I’m sick, which means that this has not been a weekend with much cooking in it.  I made chic,ken and veggie soup tonight, but it wasn’t anything worth writing about.  Instead, I thought I’d ponder a little about cooking as a creative process, and as an extension, creative processes in general.

My husband and I have just completed a CD music appreciation/music theory course called Understanding the Fundamentals of Music.  He checked it out of the library.  I enjoyed the class a lot, and since cooking is my primary creative outlet, I found myself drawing parallels between creating music and preparing food and between listening to music and enjoying a meal.

The instructor, who is very engaging, spoke a lot about the layers that go into great music.  The class starts with rhythm and moves into meter, sound, notes, chords, scales, octaves, harmonies…  By the end, as I listened to samples of amazing music, I found myself moved by the excellent complexities.  I loved finding the beat, hearing the differences between instruments that blend and those that stand out, notes that signify closure and those that make our minds yearn for the next note.

And I found myself thinking of the same things as I worked on my cooking.  Really good food has lots of complexity, like good music, it engages your whole body.  With music, you feel the beat in your feet and throughout your body, you hear sounds layered on top of each other, and even simple one instrument or one voice music changes tempo and moves through out the scale.  Good food layers taste onto sight and smell.  There is the base food, the spices, the seasoning, the additions.  There is texture, from the crunch of a raw green bean to the creaminess of perfect mashed potatoes.  There is comfort, like chicken and vegetable soup when my head is trying to explode and there is he – jalapenos layered in the broth that bring a measure of clarity and reduce my headache.

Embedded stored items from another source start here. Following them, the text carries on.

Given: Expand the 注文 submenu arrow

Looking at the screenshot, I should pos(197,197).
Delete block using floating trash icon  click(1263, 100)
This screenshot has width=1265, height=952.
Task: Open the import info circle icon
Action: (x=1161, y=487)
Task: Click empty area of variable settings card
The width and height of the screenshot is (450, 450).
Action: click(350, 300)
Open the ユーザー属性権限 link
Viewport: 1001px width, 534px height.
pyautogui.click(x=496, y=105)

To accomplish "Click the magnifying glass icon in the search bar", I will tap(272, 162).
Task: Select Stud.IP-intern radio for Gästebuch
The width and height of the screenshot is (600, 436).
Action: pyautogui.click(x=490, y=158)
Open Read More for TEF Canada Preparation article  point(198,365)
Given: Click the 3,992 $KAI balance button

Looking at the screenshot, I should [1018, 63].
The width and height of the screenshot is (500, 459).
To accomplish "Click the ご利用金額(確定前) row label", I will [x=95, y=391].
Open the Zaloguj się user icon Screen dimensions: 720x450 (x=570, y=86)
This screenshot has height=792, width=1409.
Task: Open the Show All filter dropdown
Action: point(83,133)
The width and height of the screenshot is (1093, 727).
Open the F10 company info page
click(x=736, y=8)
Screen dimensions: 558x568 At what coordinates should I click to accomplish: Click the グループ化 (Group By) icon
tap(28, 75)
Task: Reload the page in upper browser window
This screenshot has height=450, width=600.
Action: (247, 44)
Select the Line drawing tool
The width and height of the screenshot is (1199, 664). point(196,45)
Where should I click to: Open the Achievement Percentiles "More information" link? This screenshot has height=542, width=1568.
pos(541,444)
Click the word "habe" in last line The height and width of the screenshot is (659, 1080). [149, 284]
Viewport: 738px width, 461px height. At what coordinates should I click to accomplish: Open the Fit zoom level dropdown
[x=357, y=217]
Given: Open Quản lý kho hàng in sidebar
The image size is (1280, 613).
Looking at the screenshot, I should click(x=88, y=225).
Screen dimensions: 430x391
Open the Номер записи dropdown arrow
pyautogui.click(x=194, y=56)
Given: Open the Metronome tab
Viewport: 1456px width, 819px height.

At my best (which I am certainly not this weekend), I love to prepare food that brings the taster around to its origins.  Not only the reality that a human being prepared the dish, but also the knowledge that the vegetables come from the ground and from a season and a place, spices that provide individual journeys into both exotic places and our mothers’ kitchens, and meat that is associated with a specific farmyard and is not just a generic package on a shelf.  I think in terms of flavor palates, color palettes, the juxtaposition of texture and taste.  These things matter because food preparation, for me, is about creating something new and also about connecting to where I am right now.  I love it, and I am sad that my palate is stymied this weekend.